▶ _Texto para leitura_:
▶

Ensaios Etílicos de Silva dos Vales


“Primeiro pensei: é um sonho. Depois cogitei: estou esquizo... Psiquiatras e Psicólogos, lá vou eu! Enfim, tive que aceitar a realidade; mas sigo sem absorver tranquilamente.”

Essas foram frases iniciais de um amigo que telefonou, ontem, ansioso por relatar o ocorrido numa viagem de trabalho em cidade litorânea.


Após as atividades, alguém disse “o melhor almoço é na churrascaria”. Dissipado, então, o desejo de comer moqueca na praia. Durante a refeição, ele sentou afastado alegando silêncio para concluir umas planilhas. Frustração: um grupo desconhecido ocupou a mesa ao lado em caloroso debate sobre o destino das florestas. Anunciavam cada postagem nas mídias digitais combatendo o desmatamento. Repudiavam o descaso para com as matas e proclamavam a extrema urgência de fortalecer a legislação ambiental. Todo debate durante o desfile de espetos. De repente, o silêncio. Todas as cinco pessoas do grupo “descansavam” do rodízio de churrasco e estavam caladas, frontes inclinadas aos smartphones.

◀

▶ _Enunciado da tarefa_: Liste, na ordem em que aparecem no texto para leitura, todos os verbos conjugados cujo sujeito é o grupo desconhecido da mesa ao lado ou as pessoas desse grupo.

▶ _Informações apresentadas_:
▶

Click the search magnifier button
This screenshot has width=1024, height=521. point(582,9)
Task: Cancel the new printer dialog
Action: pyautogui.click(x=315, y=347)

◀

▶ _Resposta da tarefa_: ocupou, anunciavam, repudiavam, proclamavam, descansavam, estavam